### SUPPLIED INFORMATION

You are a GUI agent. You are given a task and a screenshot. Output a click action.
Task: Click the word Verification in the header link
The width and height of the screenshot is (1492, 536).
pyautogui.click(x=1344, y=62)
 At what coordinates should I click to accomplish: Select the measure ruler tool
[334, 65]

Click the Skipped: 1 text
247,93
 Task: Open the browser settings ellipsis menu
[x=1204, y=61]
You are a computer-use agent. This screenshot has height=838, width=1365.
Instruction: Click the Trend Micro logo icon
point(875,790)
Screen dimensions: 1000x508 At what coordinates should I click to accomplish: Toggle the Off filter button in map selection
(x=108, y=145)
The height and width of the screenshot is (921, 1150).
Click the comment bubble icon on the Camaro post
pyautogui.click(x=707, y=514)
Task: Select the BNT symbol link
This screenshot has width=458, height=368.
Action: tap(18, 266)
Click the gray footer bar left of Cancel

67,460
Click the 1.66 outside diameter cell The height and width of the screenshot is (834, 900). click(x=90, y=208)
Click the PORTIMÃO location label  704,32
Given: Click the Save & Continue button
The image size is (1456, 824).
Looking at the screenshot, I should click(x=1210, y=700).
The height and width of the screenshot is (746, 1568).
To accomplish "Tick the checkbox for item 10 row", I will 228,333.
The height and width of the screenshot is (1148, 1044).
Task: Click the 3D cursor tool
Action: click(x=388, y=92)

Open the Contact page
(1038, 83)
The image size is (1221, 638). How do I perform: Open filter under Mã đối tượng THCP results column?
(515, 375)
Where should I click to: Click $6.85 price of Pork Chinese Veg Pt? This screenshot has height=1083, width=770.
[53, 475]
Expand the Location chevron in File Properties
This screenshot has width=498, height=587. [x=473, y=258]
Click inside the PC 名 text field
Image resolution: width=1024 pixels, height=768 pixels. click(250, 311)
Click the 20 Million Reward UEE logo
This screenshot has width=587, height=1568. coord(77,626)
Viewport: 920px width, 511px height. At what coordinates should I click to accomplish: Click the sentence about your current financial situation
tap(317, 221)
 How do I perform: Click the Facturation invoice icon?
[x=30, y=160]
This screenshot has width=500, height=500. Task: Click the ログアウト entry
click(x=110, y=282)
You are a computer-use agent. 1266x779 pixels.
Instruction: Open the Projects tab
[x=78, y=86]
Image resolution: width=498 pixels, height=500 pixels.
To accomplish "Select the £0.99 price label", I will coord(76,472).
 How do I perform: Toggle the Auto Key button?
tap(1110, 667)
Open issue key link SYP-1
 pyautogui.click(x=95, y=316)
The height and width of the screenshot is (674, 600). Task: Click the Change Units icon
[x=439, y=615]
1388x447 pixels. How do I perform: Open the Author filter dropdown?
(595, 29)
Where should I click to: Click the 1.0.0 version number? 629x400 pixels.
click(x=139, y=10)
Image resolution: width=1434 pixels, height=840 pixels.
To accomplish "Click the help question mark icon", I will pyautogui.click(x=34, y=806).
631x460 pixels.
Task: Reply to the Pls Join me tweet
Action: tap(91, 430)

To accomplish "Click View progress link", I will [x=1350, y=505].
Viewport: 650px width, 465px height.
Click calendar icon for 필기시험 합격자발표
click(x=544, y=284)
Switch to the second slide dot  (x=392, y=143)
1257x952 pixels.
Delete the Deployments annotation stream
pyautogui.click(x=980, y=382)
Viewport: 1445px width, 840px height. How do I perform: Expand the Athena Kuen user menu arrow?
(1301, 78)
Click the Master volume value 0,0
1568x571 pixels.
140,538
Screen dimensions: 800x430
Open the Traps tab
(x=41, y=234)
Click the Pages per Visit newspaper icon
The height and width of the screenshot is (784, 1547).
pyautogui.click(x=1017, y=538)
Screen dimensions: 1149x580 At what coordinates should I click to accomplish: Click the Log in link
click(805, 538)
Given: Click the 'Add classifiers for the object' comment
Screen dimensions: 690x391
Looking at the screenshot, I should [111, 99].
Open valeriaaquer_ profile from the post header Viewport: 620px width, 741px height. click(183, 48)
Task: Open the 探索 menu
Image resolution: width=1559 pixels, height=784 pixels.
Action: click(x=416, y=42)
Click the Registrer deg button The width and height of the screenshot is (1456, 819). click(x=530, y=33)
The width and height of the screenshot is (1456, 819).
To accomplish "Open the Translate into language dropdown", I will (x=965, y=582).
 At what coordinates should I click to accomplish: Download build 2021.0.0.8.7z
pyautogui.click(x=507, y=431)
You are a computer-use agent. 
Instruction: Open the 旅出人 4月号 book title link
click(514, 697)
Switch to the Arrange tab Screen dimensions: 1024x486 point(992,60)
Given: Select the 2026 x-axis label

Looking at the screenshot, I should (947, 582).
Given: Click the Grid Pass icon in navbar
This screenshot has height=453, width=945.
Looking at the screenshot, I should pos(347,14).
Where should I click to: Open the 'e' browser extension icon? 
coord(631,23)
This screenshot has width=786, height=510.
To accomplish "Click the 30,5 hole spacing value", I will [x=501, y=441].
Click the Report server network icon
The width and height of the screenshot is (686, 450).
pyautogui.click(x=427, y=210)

######

• **WORK TO BE COMPLETED**: Reproduce the material above, substituting "Which point should I click to" for each occurrence of "Where should I click to". Leave everything else unchanged.

• **REPLY**:
You are a GUI agent. You are given a task and a screenshot. Output a click action.
Task: Click the word Verification in the header link
The width and height of the screenshot is (1492, 536).
pyautogui.click(x=1344, y=62)
 At what coordinates should I click to accomplish: Select the measure ruler tool
[334, 65]

Click the Skipped: 1 text
247,93
 Task: Open the browser settings ellipsis menu
[x=1204, y=61]
You are a computer-use agent. This screenshot has height=838, width=1365.
Instruction: Click the Trend Micro logo icon
point(875,790)
Screen dimensions: 1000x508 At what coordinates should I click to accomplish: Toggle the Off filter button in map selection
(x=108, y=145)
The height and width of the screenshot is (921, 1150).
Click the comment bubble icon on the Camaro post
pyautogui.click(x=707, y=514)
Task: Select the BNT symbol link
This screenshot has width=458, height=368.
Action: tap(18, 266)
Click the gray footer bar left of Cancel

67,460
Click the 1.66 outside diameter cell The height and width of the screenshot is (834, 900). click(x=90, y=208)
Click the PORTIMÃO location label  704,32
Given: Click the Save & Continue button
The image size is (1456, 824).
Looking at the screenshot, I should click(x=1210, y=700).
The height and width of the screenshot is (746, 1568).
To accomplish "Tick the checkbox for item 10 row", I will 228,333.
The height and width of the screenshot is (1148, 1044).
Task: Click the 3D cursor tool
Action: click(x=388, y=92)

Open the Contact page
(1038, 83)
The image size is (1221, 638). How do I perform: Open filter under Mã đối tượng THCP results column?
(515, 375)
Which point should I click to: Click $6.85 price of Pork Chinese Veg Pt? This screenshot has height=1083, width=770.
[53, 475]
Expand the Location chevron in File Properties
This screenshot has width=498, height=587. [x=473, y=258]
Click inside the PC 名 text field
Image resolution: width=1024 pixels, height=768 pixels. click(250, 311)
Click the 20 Million Reward UEE logo
This screenshot has width=587, height=1568. coord(77,626)
Viewport: 920px width, 511px height. At what coordinates should I click to accomplish: Click the sentence about your current financial situation
tap(317, 221)
 How do I perform: Click the Facturation invoice icon?
[x=30, y=160]
This screenshot has width=500, height=500. Task: Click the ログアウト entry
click(x=110, y=282)
You are a computer-use agent. 1266x779 pixels.
Instruction: Open the Projects tab
[x=78, y=86]
Image resolution: width=498 pixels, height=500 pixels.
To accomplish "Select the £0.99 price label", I will coord(76,472).
 How do I perform: Toggle the Auto Key button?
tap(1110, 667)
Open issue key link SYP-1
 pyautogui.click(x=95, y=316)
The height and width of the screenshot is (674, 600). Task: Click the Change Units icon
[x=439, y=615]
1388x447 pixels. How do I perform: Open the Author filter dropdown?
(595, 29)
Which point should I click to: Click the 1.0.0 version number? 629x400 pixels.
click(x=139, y=10)
Image resolution: width=1434 pixels, height=840 pixels.
To accomplish "Click the help question mark icon", I will pyautogui.click(x=34, y=806).
631x460 pixels.
Task: Reply to the Pls Join me tweet
Action: tap(91, 430)

To accomplish "Click View progress link", I will [x=1350, y=505].
Viewport: 650px width, 465px height.
Click calendar icon for 필기시험 합격자발표
click(x=544, y=284)
Switch to the second slide dot  (x=392, y=143)
1257x952 pixels.
Delete the Deployments annotation stream
pyautogui.click(x=980, y=382)
Viewport: 1445px width, 840px height. How do I perform: Expand the Athena Kuen user menu arrow?
(1301, 78)
Click the Master volume value 0,0
1568x571 pixels.
140,538
Screen dimensions: 800x430
Open the Traps tab
(x=41, y=234)
Click the Pages per Visit newspaper icon
The height and width of the screenshot is (784, 1547).
pyautogui.click(x=1017, y=538)
Screen dimensions: 1149x580 At what coordinates should I click to accomplish: Click the Log in link
click(805, 538)
Given: Click the 'Add classifiers for the object' comment
Screen dimensions: 690x391
Looking at the screenshot, I should [111, 99].
Open valeriaaquer_ profile from the post header Viewport: 620px width, 741px height. click(183, 48)
Task: Open the 探索 menu
Image resolution: width=1559 pixels, height=784 pixels.
Action: click(x=416, y=42)
Click the Registrer deg button The width and height of the screenshot is (1456, 819). click(x=530, y=33)
The width and height of the screenshot is (1456, 819).
To accomplish "Open the Translate into language dropdown", I will (x=965, y=582).
 At what coordinates should I click to accomplish: Download build 2021.0.0.8.7z
pyautogui.click(x=507, y=431)
You are a computer-use agent. 
Instruction: Open the 旅出人 4月号 book title link
click(514, 697)
Switch to the Arrange tab Screen dimensions: 1024x486 point(992,60)
Given: Select the 2026 x-axis label

Looking at the screenshot, I should (947, 582).
Given: Click the Grid Pass icon in navbar
This screenshot has height=453, width=945.
Looking at the screenshot, I should pos(347,14).
Which point should I click to: Open the 'e' browser extension icon? 
coord(631,23)
This screenshot has width=786, height=510.
To accomplish "Click the 30,5 hole spacing value", I will [x=501, y=441].
Click the Report server network icon
The width and height of the screenshot is (686, 450).
pyautogui.click(x=427, y=210)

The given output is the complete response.